In mir ruft der Film alte Erinnerungen wach. 1966 erhielt ich ein einjähriges Pressestipendium im kleinen Macalester College (Minnesota). Reader’s Digest, damals noch wohlhabend, gewährte es „Promising young Journalists“ aus mehreren Ländern Stipendien. Vier Monate davon waren für ein Praktikum reserviert. Mich verschlug es in das Hauptstadtbüro der „Washington Post“.
An der wöchentlichen Redaktionskonferenz nahm immer auch Verlegerin Kay Graham teil und mischte sich unbefangen in die Diskussion ein – genau wie der Film Meryl Streep jetzt darstellt. Vier Jahre später war ich wieder dabei, nun als Korrespondent des „Tages-Anzeigers“ fieberte ich dem Urteil des Obersten Bundesgerichts entgegen. Der Film fängt diese Hochspannung ein.
Vor der „Watergate“-Affäre
Einen Aspekt hat Spielberg hinzugefügt: Während Meryl Streep nach dem Bundesgerichtsurteil am 30. Juni 1971 erleichtert die Treppe des klassischen Gerichtsgebäudes heruntersteigt, hat Spielberg beidseits der Treppe die in der Post beschäftigten Frauen applaudierend aufgereiht. Spielberg: „Ich wollte der Verlegerin meinen Tribut entrichten. Als Dame der obersten Hauptstadtgesellschaft hat sie sich unter Nixons Drohung zur Kämpferin für die Pressefreiheit durchgerungen“, sagte er der „Welt am Sonntag“ in einem grossen Interview.
Der Film endet mit einer nächtlichen Szene aus dem damals modern-bombastischen „Watergate Hotel“, über die Strasse jenseits von meiner kleinen Zweizimmerwohnung gelegen. Ein schwarzer Nachwächter rief die Polizei, als er im Stockwerk der Demokratischen Partei 1972 Spuren eines laufenden Einbruchs feststellte. Die Polizei nahm eine Gruppe fest, die Kontakte zum Weissen Haus aufwies.

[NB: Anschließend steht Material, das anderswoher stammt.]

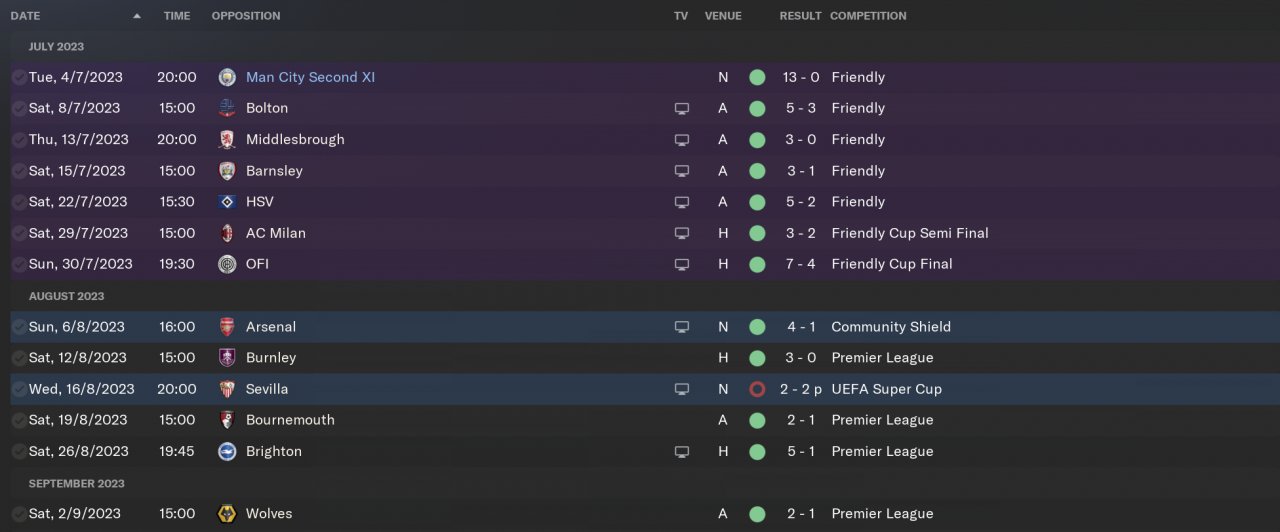Click the HSV club badge icon
1280x532 pixels.
pos(227,202)
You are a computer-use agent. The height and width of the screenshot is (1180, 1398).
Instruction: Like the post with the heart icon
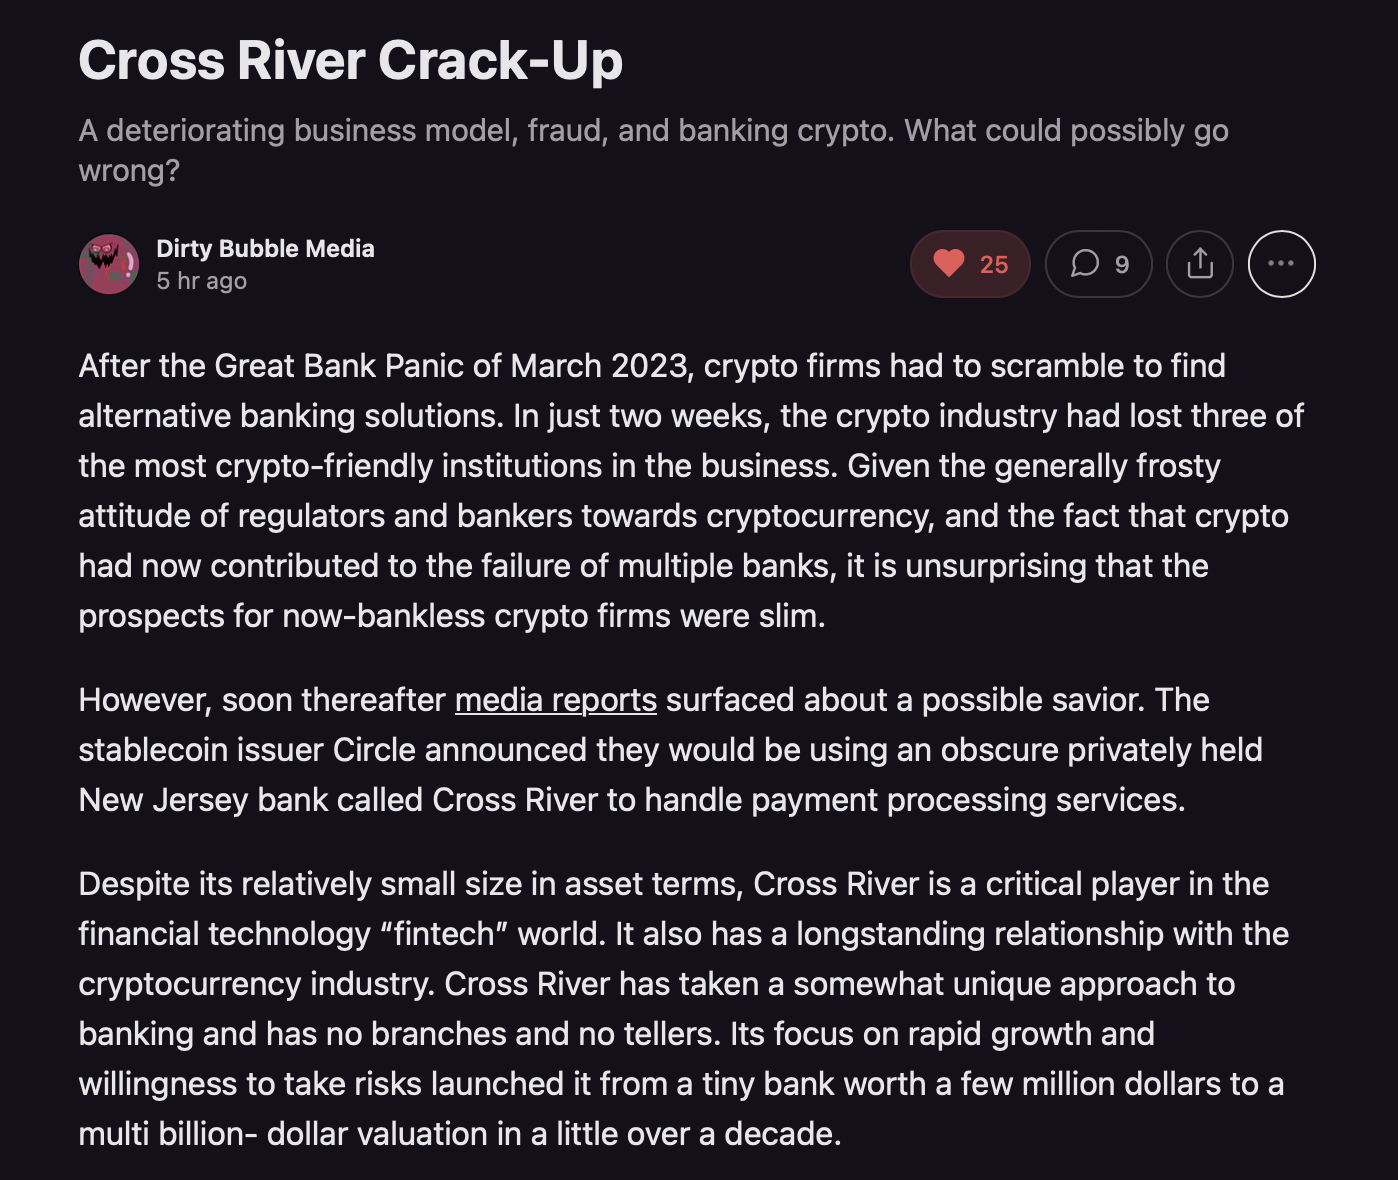[949, 264]
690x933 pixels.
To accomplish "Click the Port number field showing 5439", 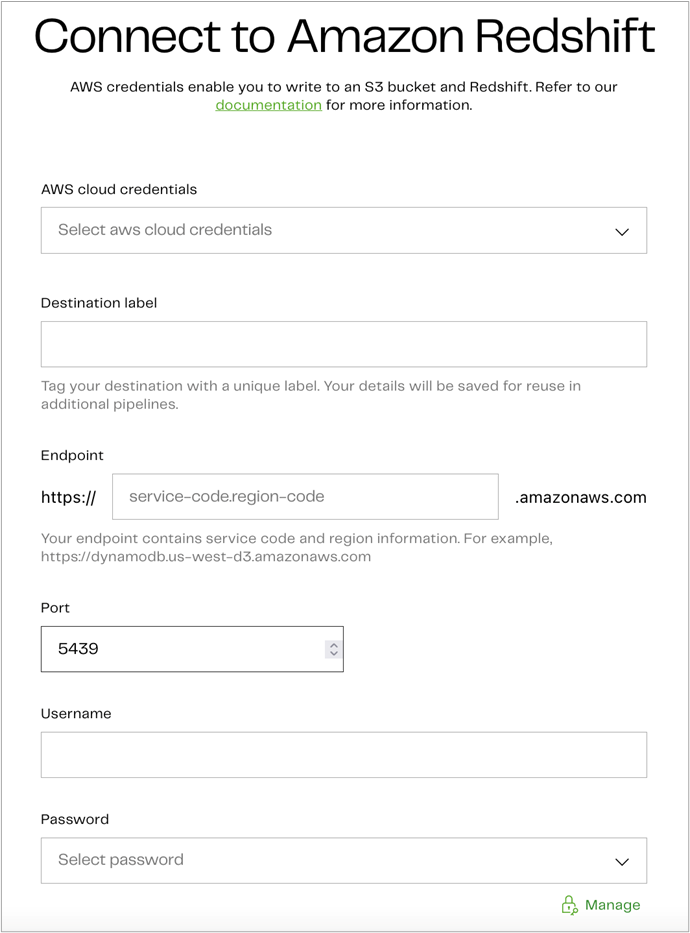I will click(180, 649).
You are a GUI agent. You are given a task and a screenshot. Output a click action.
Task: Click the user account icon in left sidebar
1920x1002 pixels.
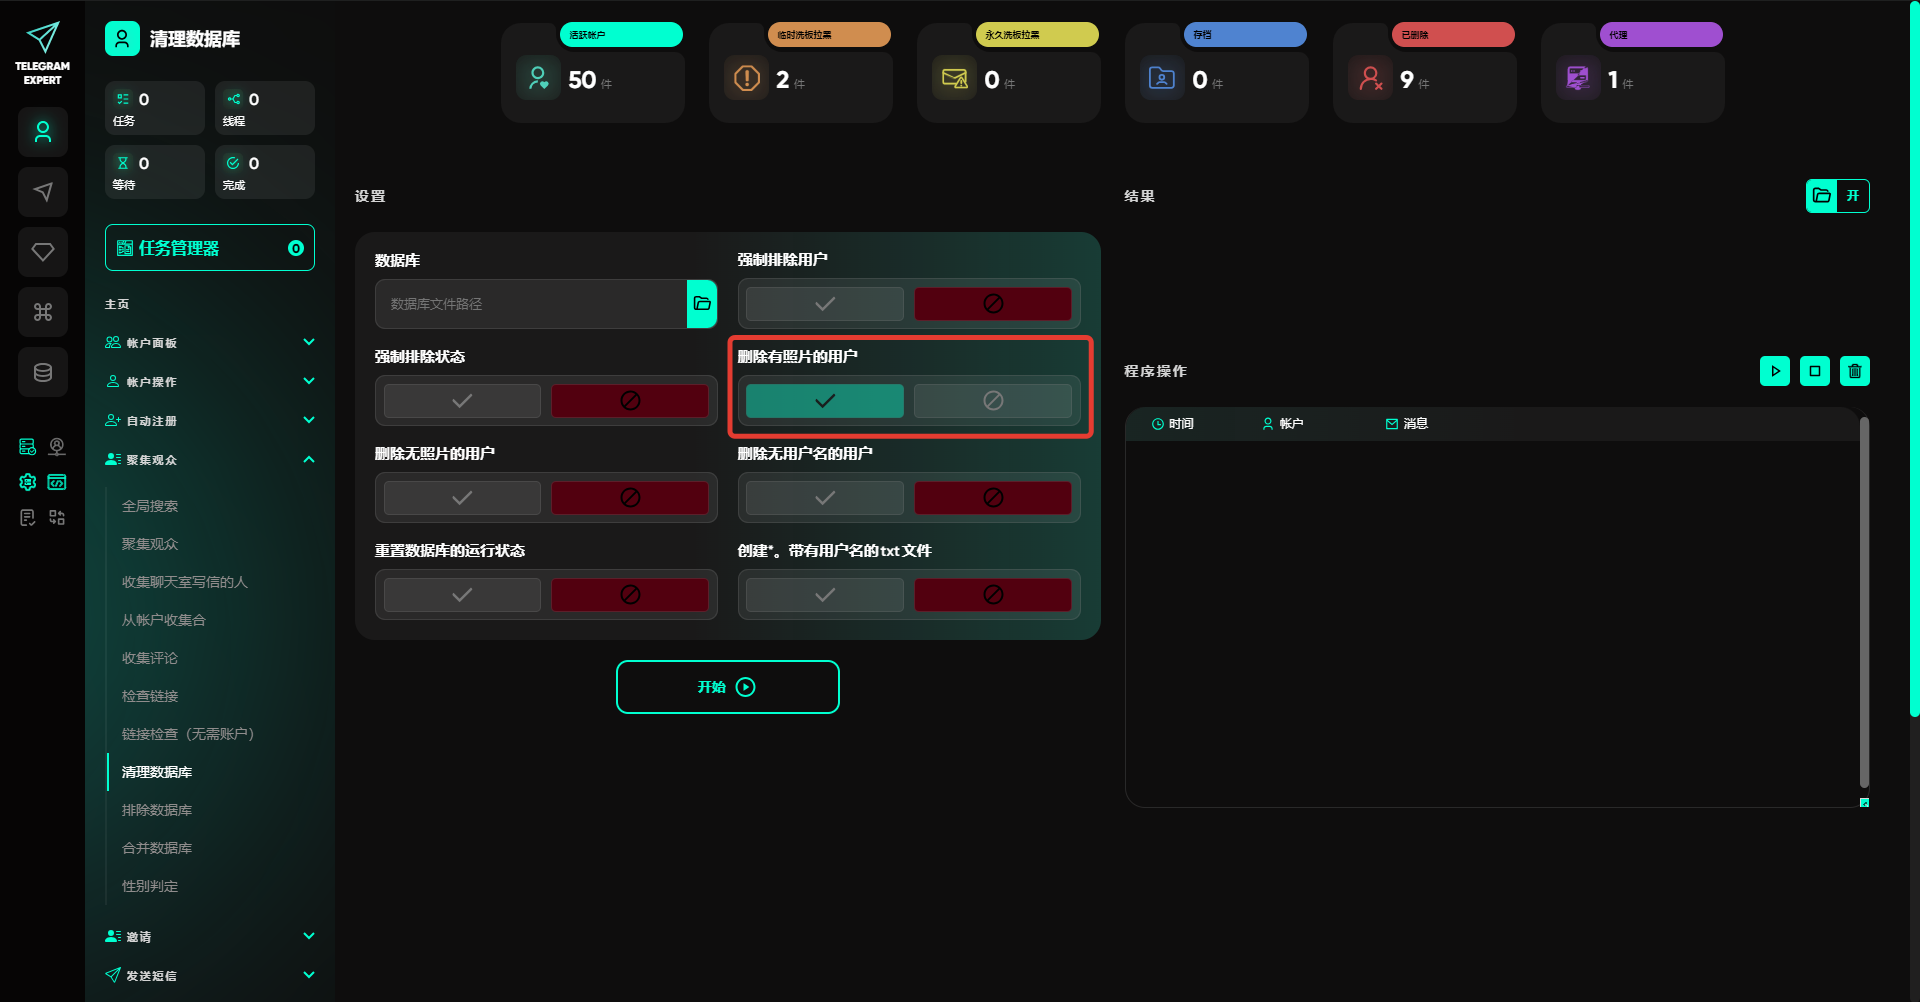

Zwei Jungreporter der „Washington Post“ hatten Dienst und blieben dran. Drei Jahre später musste Präsident Nixon zurücktreten, um einer Absetzung zu entgehen. Wieder standen Graham und Bradlee als Schutzpatrone hinter den Reportern Woodward und Bernstein, als man sie zum Schweigen bringen wollte. Aber das war ein anderer Film.